2. Lithium batteries have activation-free characteristics.
It's important to note that lithium batteries enter a dormant state after being stored for a period of time, at which point their capacity is lower than normal, and their usage time is shortened. However, lithium batteries are easily activated; just 3-5 normal charge-discharge cycles are sufficient to activate the battery and restore its normal capacity. Due to the inherent characteristics of lithium batteries, they have virtually no memory effect. Therefore, users do not need special methods or equipment to activate new lithium batteries.
3. Lithium batteries have a memory effect.
Consumers have always worried about the memory effect when charging lead-acid and nickel batteries. However, with lithium batteries, everyone can breathe a sigh of relief, as they do not have a memory effect. If some consumers still don't know how to charge lithium batteries, they might want to read the following information.
1. The high price of lithium battery electric vehicles is mainly due to lithium batteries.
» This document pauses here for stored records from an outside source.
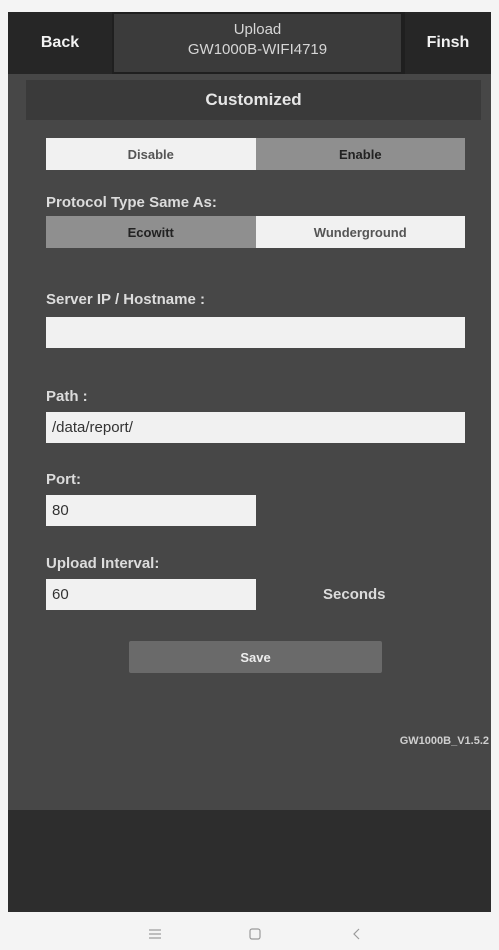 Image resolution: width=499 pixels, height=950 pixels. What do you see at coordinates (360, 154) in the screenshot?
I see `enable-option: Enable` at bounding box center [360, 154].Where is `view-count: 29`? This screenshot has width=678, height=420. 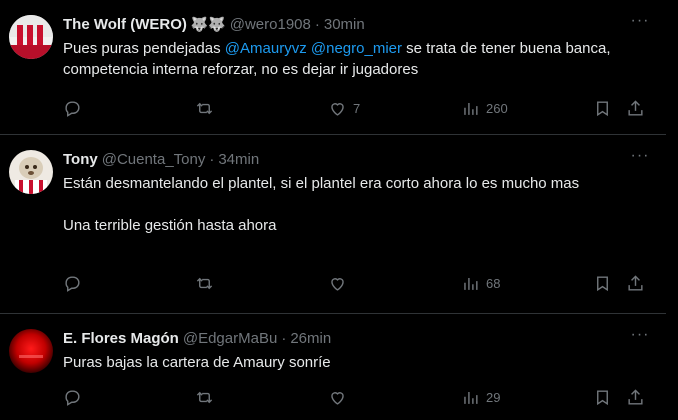
view-count: 29 is located at coordinates (494, 398).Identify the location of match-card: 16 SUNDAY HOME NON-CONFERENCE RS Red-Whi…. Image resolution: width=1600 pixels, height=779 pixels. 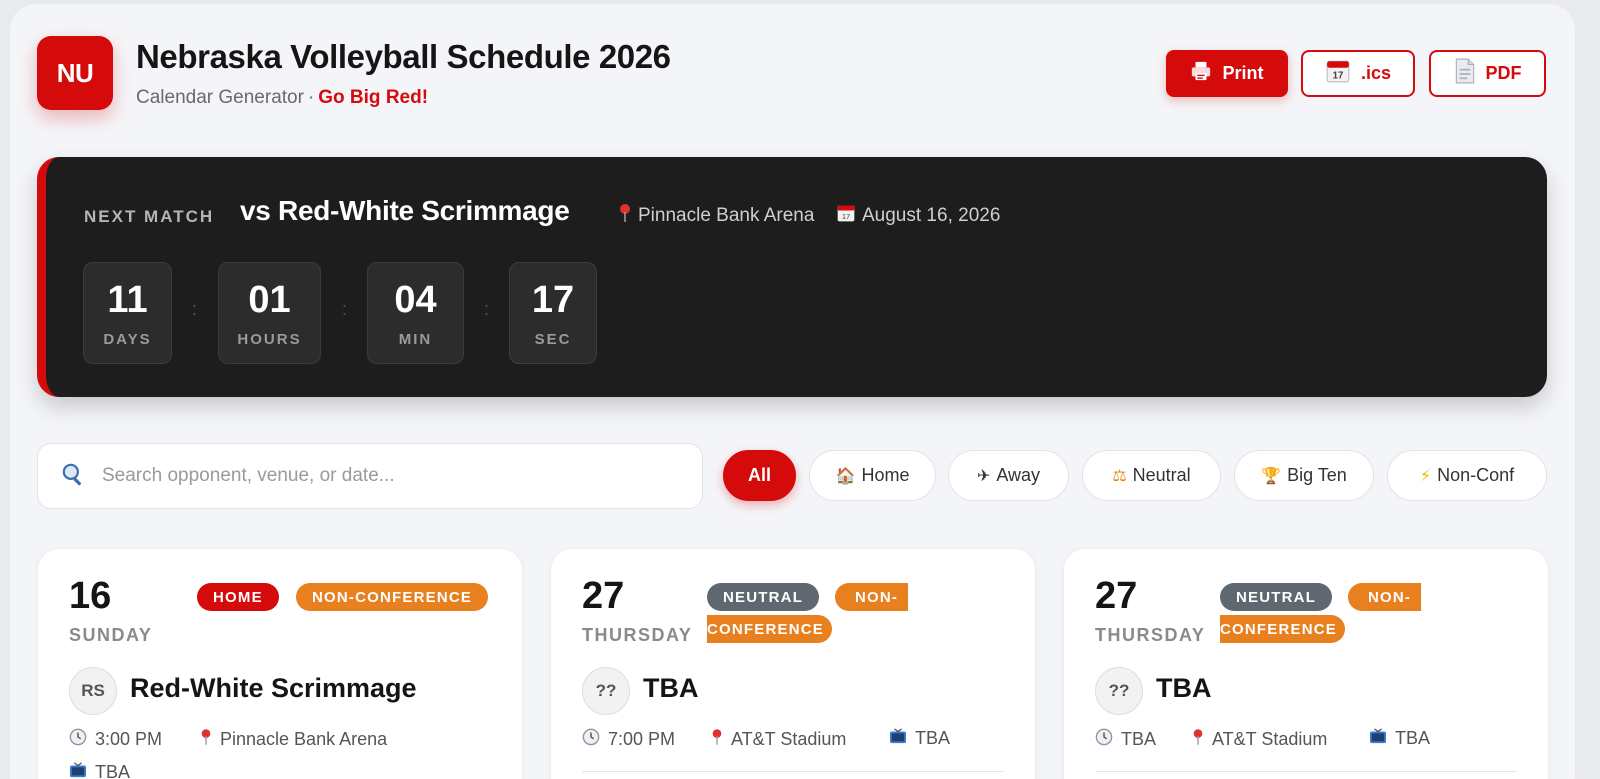
(280, 664).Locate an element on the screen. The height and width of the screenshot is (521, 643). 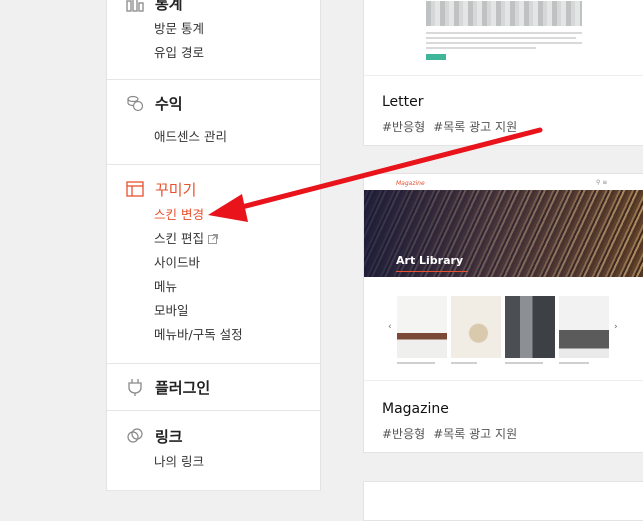
sidebar-item-skin-edit: 스킨 편집 is located at coordinates (186, 239).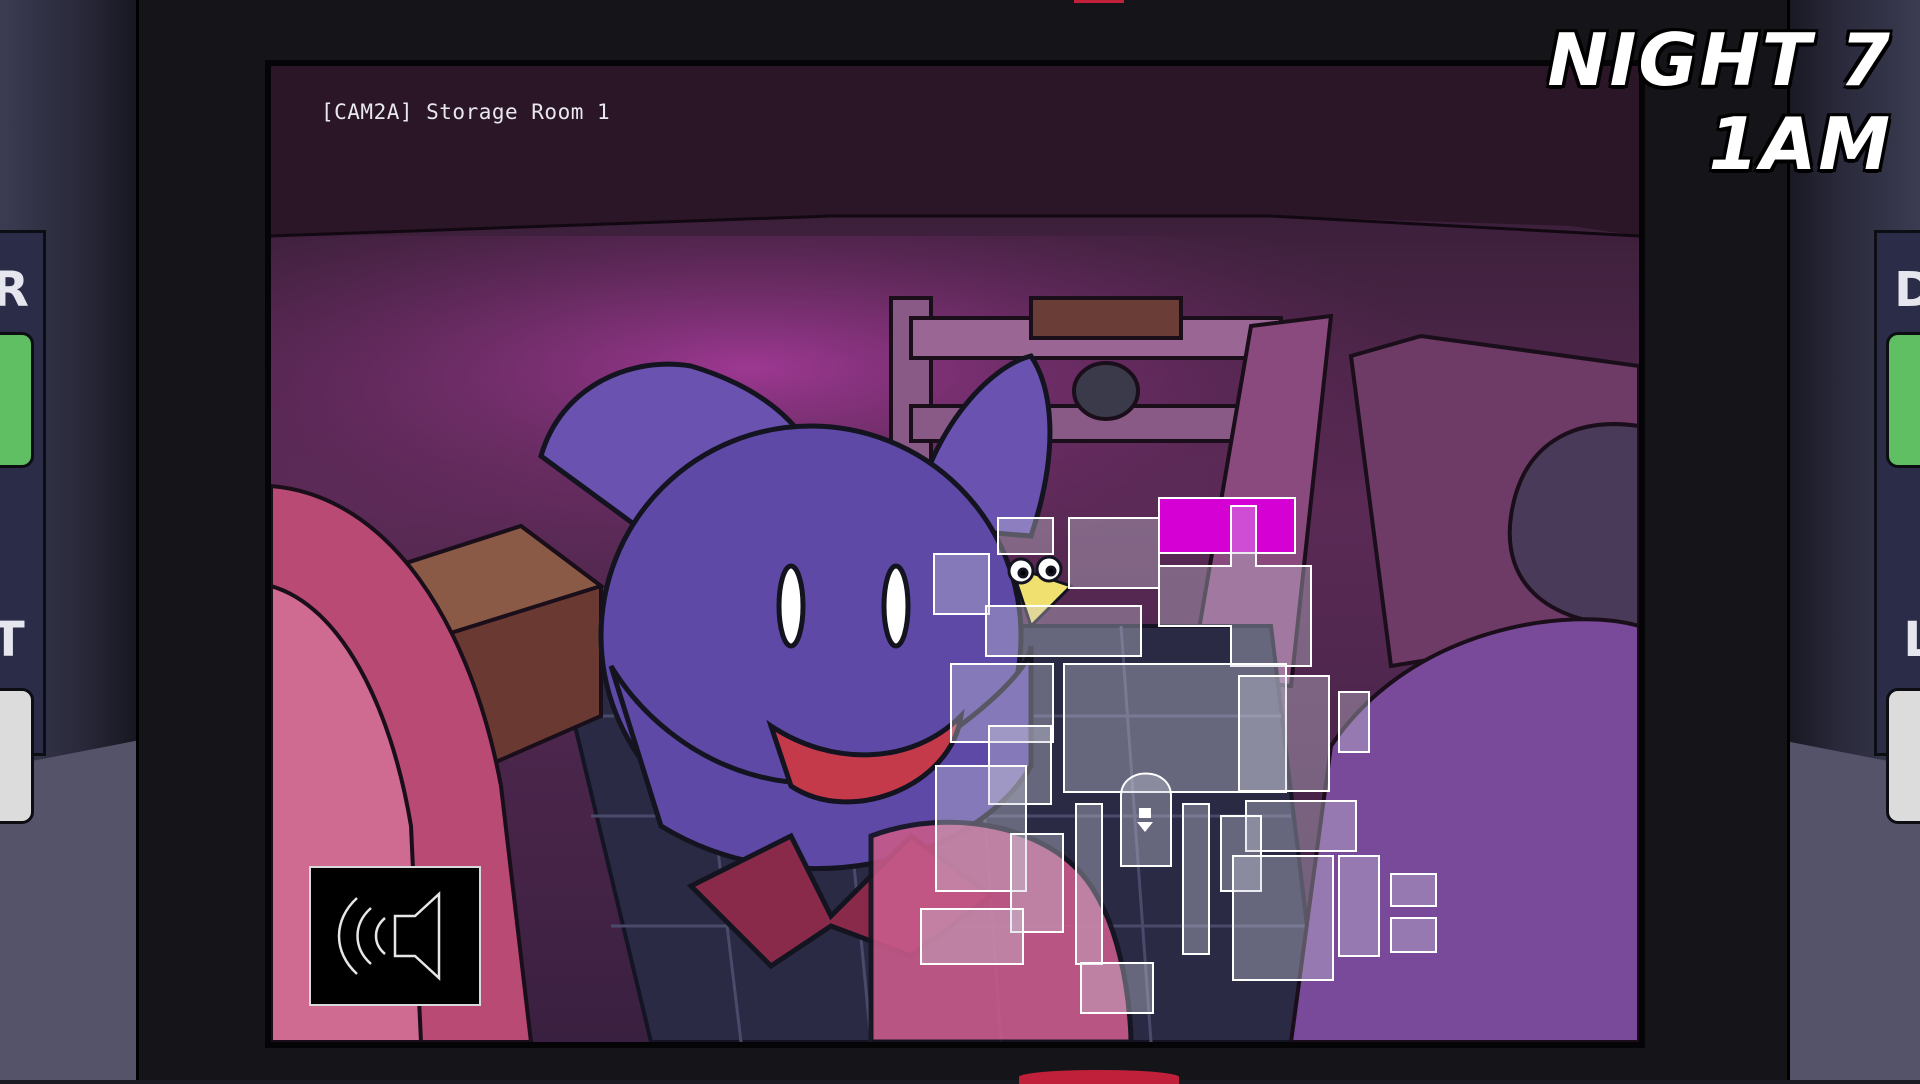 This screenshot has height=1084, width=1920. What do you see at coordinates (1720, 60) in the screenshot?
I see `night-number: NIGHT 7` at bounding box center [1720, 60].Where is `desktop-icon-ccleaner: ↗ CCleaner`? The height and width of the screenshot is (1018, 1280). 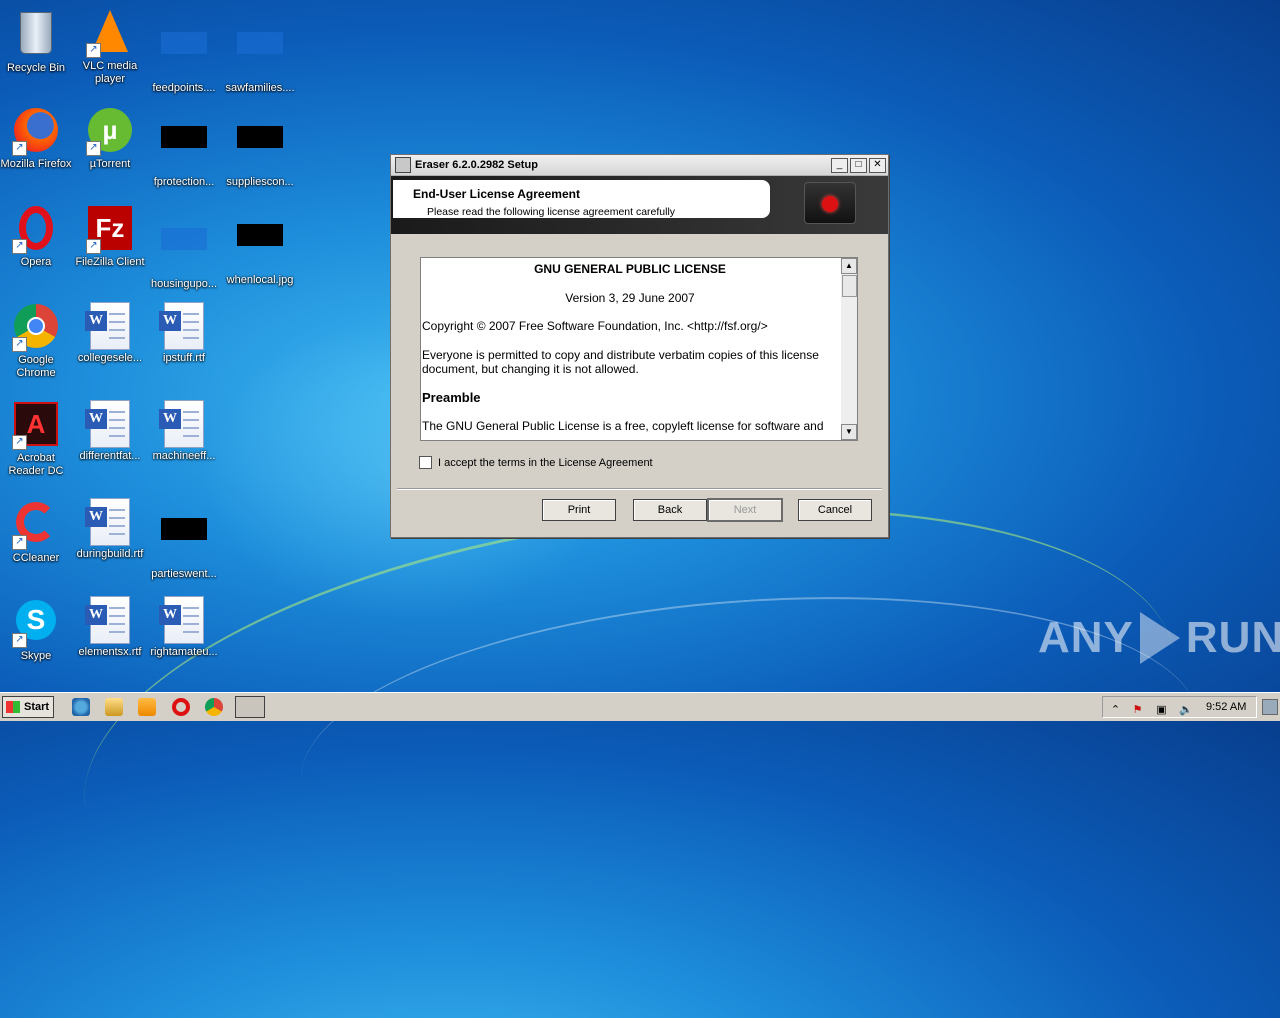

Currently, lithium battery electric bicycles are generally several hundred to a thousand yuan more expensive than lead-acid battery electric bicycles, making them difficult for consumers to accept in the market. Lithium batteries are lightweight, environmentally friendly, and do not cause pollution after disposal. Once the application technology matures and market sales increase, the price of lithium battery electric bicycles will decrease.
2. Overcharging lithium batteries can be counterproductive.
Lithium batteries and chargers automatically stop charging once the battery is fully charged; there is no "trickle" charging for 10+ hours as claimed by nickel-cadmium chargers. In other words, leaving your lithium battery on the charger after it's fully charged is pointless. Furthermore, no one can guarantee that the battery's charge/discharge protection circuitry will never change or that its quality will be flawless, so your battery will be constantly teetering on the edge of danger. This is another reason why we oppose prolonged charging.
Furthermore, in some electric vehicles, if the charger is not removed after a certain charging time, the system will not only not stop charging but will also begin a discharge-charge cycle. While the manufacturers may have their reasons for this practice, it is clearly detrimental to battery life. Therefore, when purchasing lithium batteries...
3. The power performance of lithium batteries needs to be improved.
Lithium batteries are much less resistant to fluctuations in charge and discharge than lead-acid batteries. This is one of the main reasons why lithium batteries cannot be effectively used in high-power vehicles, resulting in reduced durability.
After purchasing an electric vehicle, consult the manufacturer or dealer to ensure proper maintenance of the lithium battery.